**Brief:** Reproduce precisely the lines of the material below from the line containing "This screenshot has height=700, width=700." up to and including its last line. Pictures must not be copied.

**Data supplied:**
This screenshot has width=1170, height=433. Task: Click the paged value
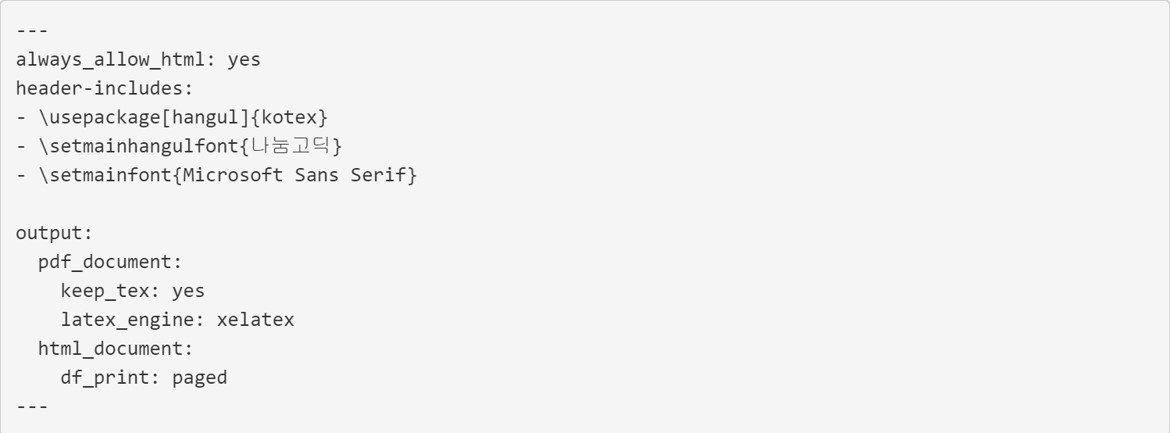[199, 378]
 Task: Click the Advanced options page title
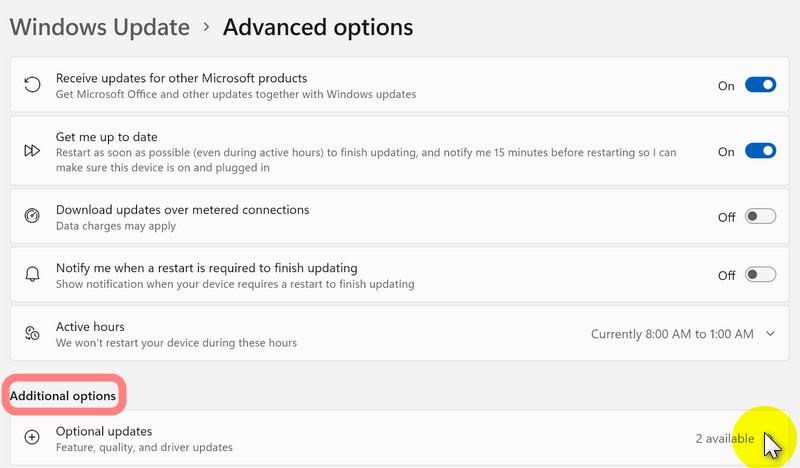pyautogui.click(x=317, y=27)
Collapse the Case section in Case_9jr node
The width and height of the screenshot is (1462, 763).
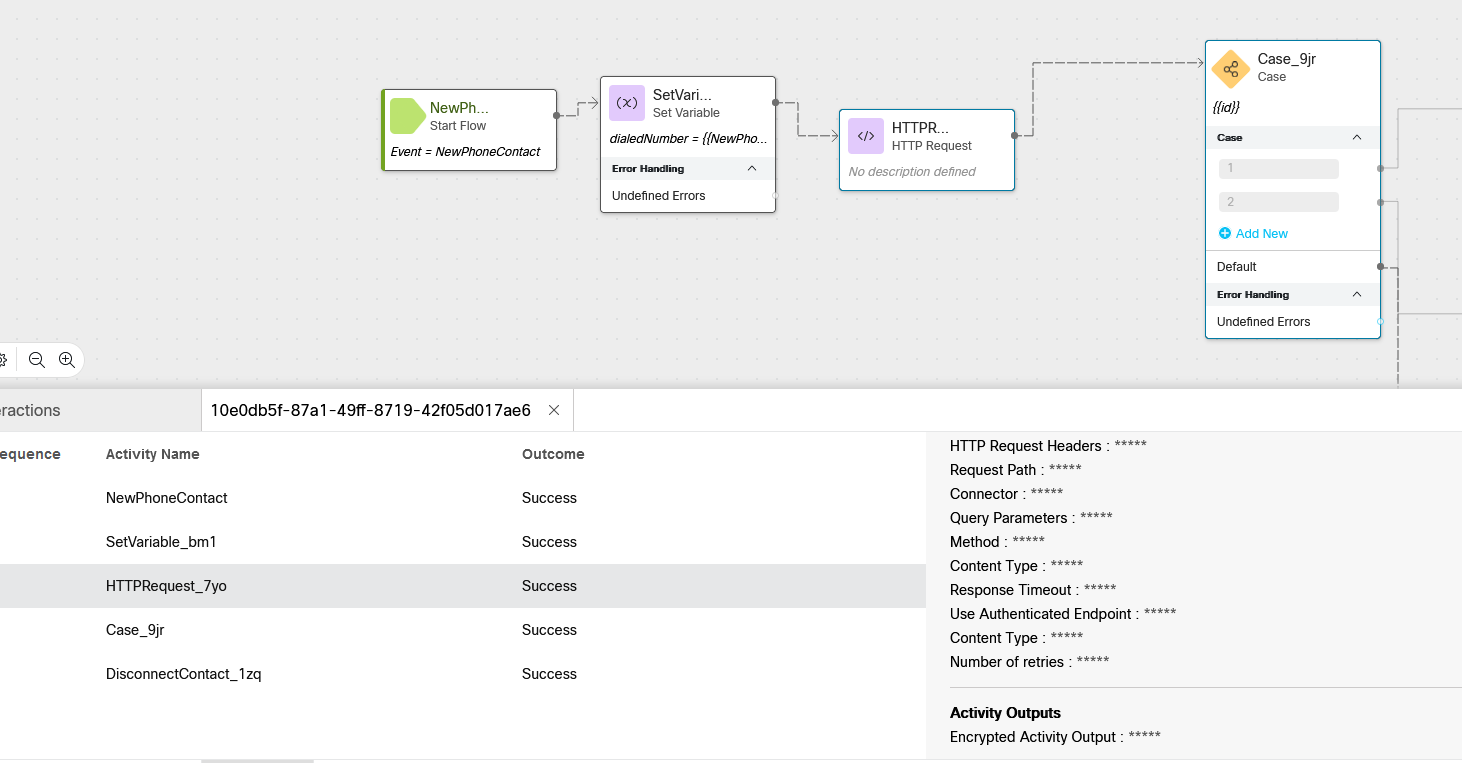[x=1356, y=137]
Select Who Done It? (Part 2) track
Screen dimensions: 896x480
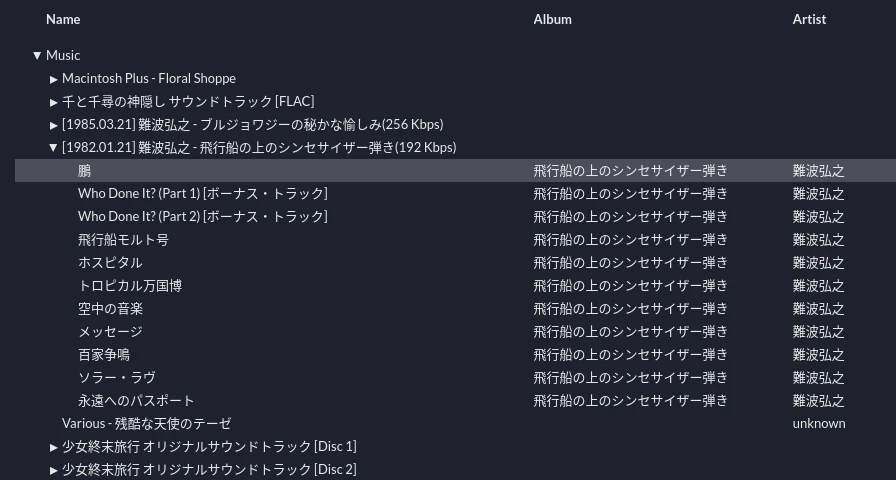pyautogui.click(x=202, y=217)
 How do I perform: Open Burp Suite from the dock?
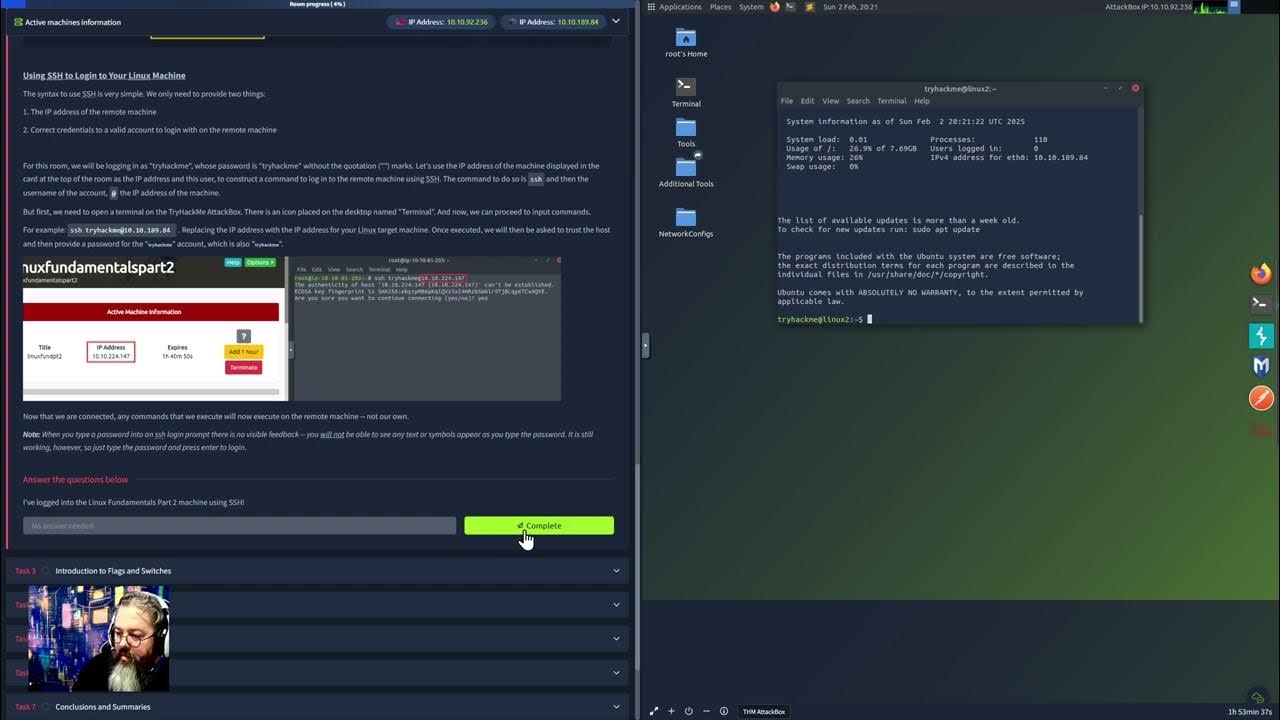tap(1261, 398)
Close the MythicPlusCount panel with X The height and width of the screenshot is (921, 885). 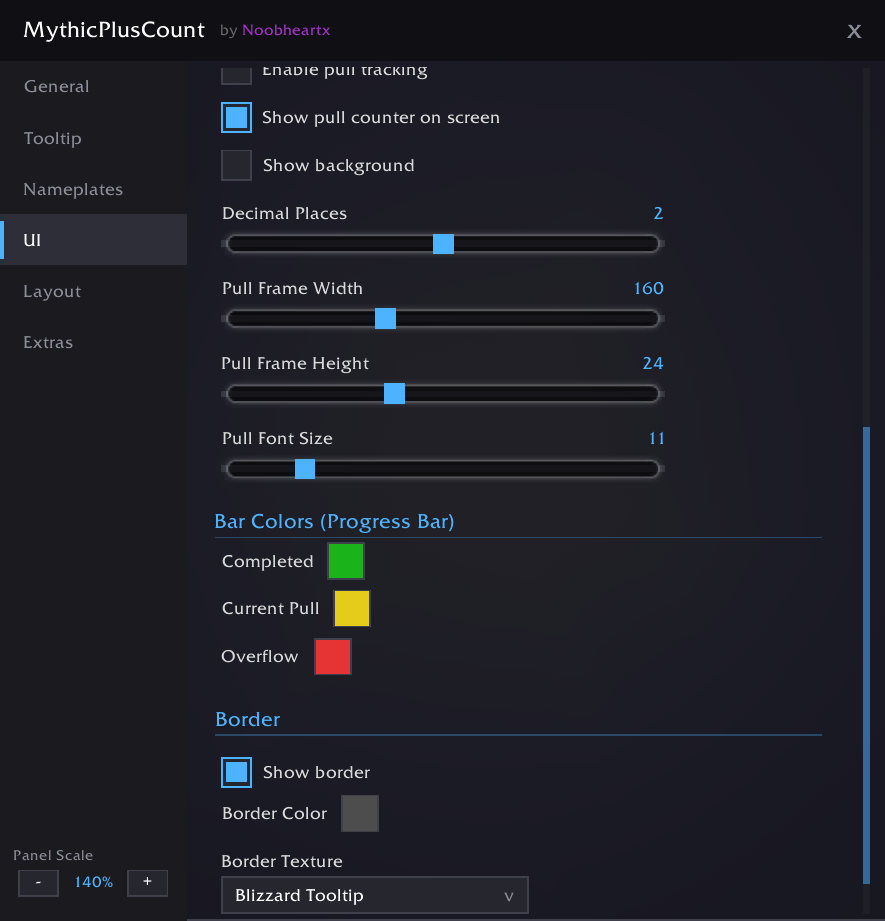pos(854,31)
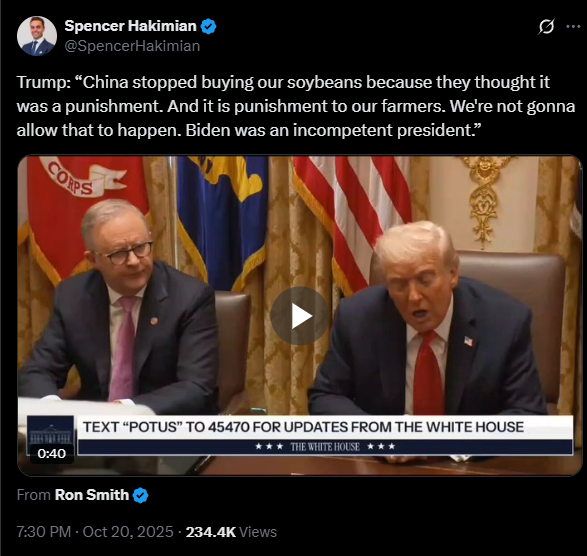Play the embedded video
The height and width of the screenshot is (556, 587).
(300, 316)
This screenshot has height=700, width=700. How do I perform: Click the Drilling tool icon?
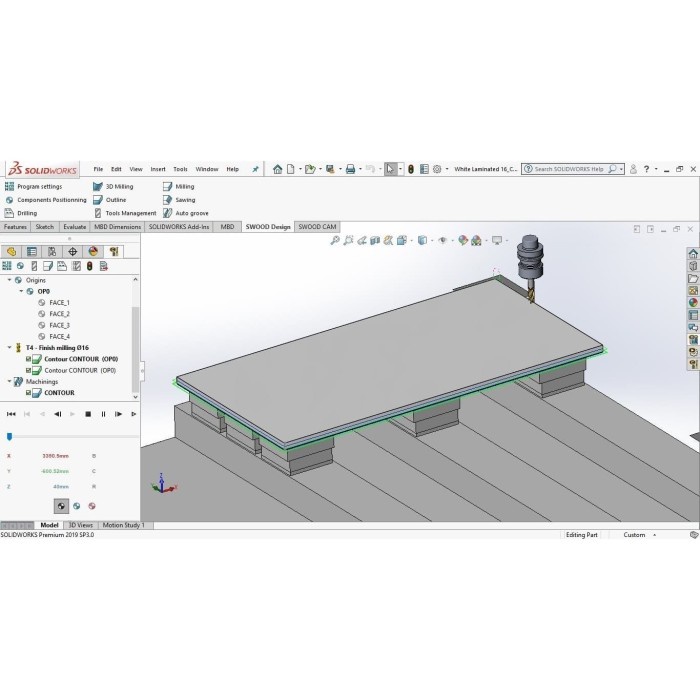click(9, 213)
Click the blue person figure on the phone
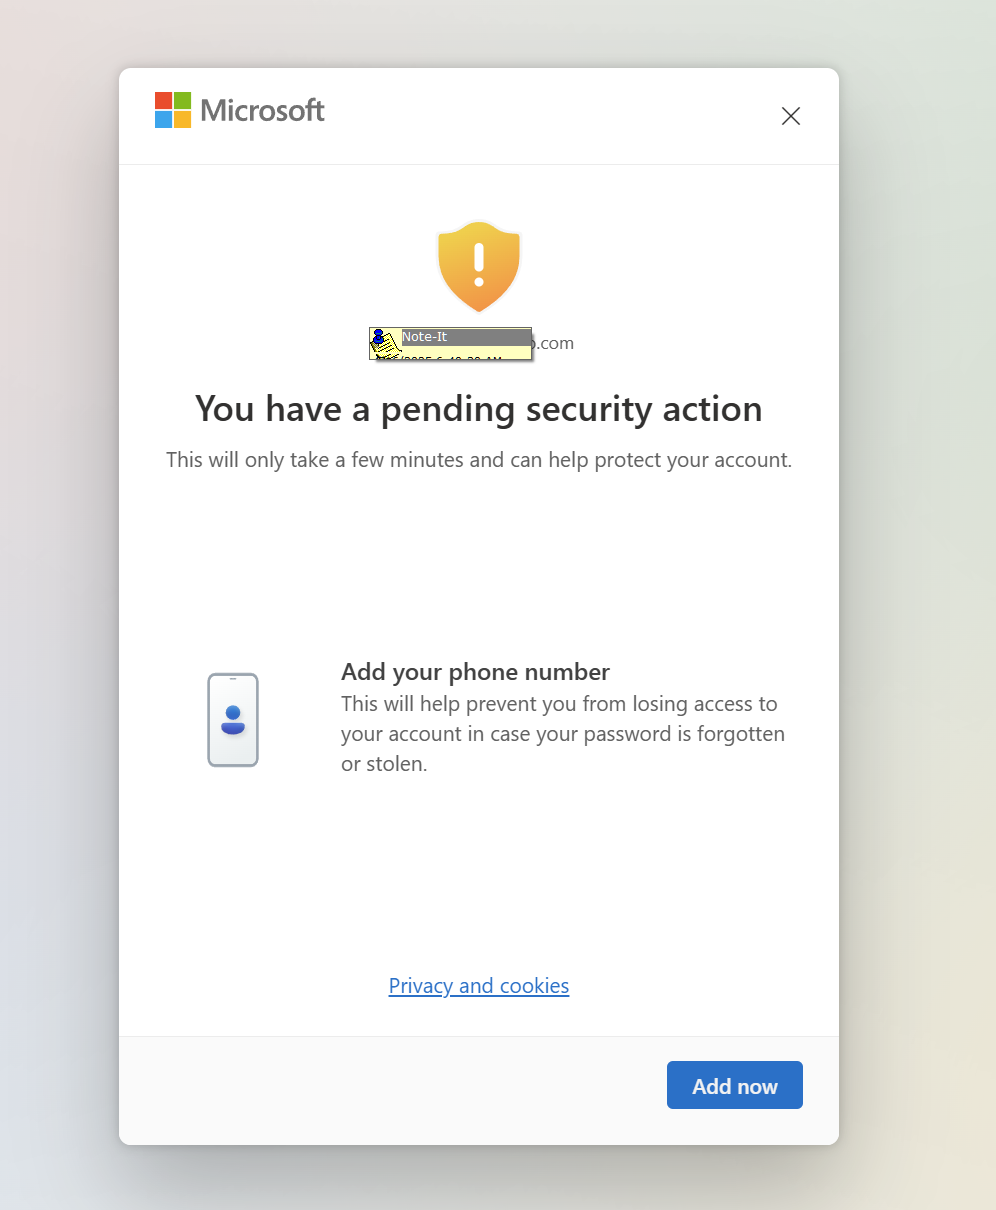 233,720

**Solution to this exercise:**
This screenshot has height=700, width=700. How do I perform: Click the Drilling tool icon?
click(9, 213)
Click the blue person figure on the phone
 233,720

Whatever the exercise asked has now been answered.